- Born: Stacy Dale VanDeveer 1967 (age 58–59) Chillicothe, Illinois, United States

Academic background
- Alma mater: University of Illinois at Urbana-Champaign (BA) University of Maryland (MA) (PhD)

Academic work
- Main interests: International relations, environmentalism, US foreign policy, Eurasian foreign affairs, human rights
- Notable works: Comparative Environmental Politics: Theory, Practice, and Prospects (American and Comparative Environmental Policy)
- Website: www.umb.edu/faculty_staff/bio/stacy_d._vandeveer

= Stacy D. VanDeveer =

American academic

Stacy D. VanDeveer (born 1967) is an American academic and international relations scholar. He is Professor, Department of Conflict Resolution, Human Security, and Global Governance at the McCormack Graduate School at the University of Massachusetts, Boston. He was Chair of the Department of Political Science and Professor of Political Science at the University of New Hampshire. He has also taught courses with Harvard Extension School and Harvard Summer School, and been a fellow at Harvard University's John F. Kennedy School of Government, Brown University's Transatlantic Academy, UMASS, and UNH London Program. VanDeveer has authored and co-authored over 90 articles, book chapters, reports and six co-edited books on his specialties. His research interests include international relations, comparative politics, LGBT rights, EU and transatlantic politics, humanitarian degradation and connections between environmental and security issues.

== Early life ==

VanDeveer was born in 1967 in Chillicothe, Illinois and attended Il Valley Central High School. He earned a BA in Political Science/International Relations and Western Literature from the University of Illinois at Urbana-Champaign (1985–1990), a MA from the University of Maryland (1994) and a PhD in Political Science/International Relations from the same university (1990–1997). Later at Harvard, he became a post-doctoral research fellow in the Belfer Center for Science and International Affair's at the John F. Kennedy School of Government.

He is married (since 2012) and currently resides in Boston, Massachusetts.

== Career ==

VanDeveer taught as an associate professor at the University of New Hampshire (2004 -2013) and as a professor and department chair at the same institution (2013–present) and has taught courses with Harvard Extension School and Harvard Summer School. He has also been a fellow at Harvard University's John F. Kennedy School of Government, Brown University's Transatlantic Academy, UMASS, and UNH London Program.

He has received research funding from the European Union, US National Science Foundation, the US Embassy of Canada, the Swedish Foundation for Strategic Environmental Research (MISTRA), among other entities. He has also briefed at the White House, Woodrow Wilson Center's Environmental Change and Security Program, among others.

(Source material)
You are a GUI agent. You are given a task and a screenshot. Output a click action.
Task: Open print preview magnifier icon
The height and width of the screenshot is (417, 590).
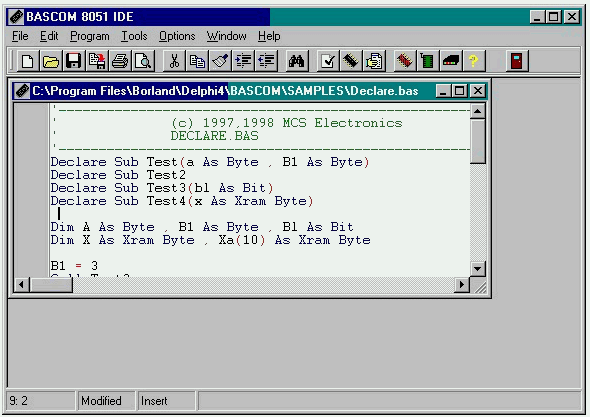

(Given request 1)
Answer these questions from the VanDeveer biography.
(a) Which high school did VanDeveer attend?
(b) Since what year has he been married?
(c) Which Swedish organization is named as a source of his research funding?
(Given request 2) From the VanDeveer biography, extract the passage that begins with the words "Academic work" and ends after the words "Comparative Environmental Policy)".

(Complete response 1)
(a) Il Valley Central High School
(b) 2012
(c) The Swedish Foundation for Strategic Environmental Research (MISTRA)

(Complete response 2)
Academic work
- Main interests: International relations, environmentalism, US foreign policy, Eurasian foreign affairs, human rights
- Notable works: Comparative Environmental Politics: Theory, Practice, and Prospects (American and Comparative Environmental Policy)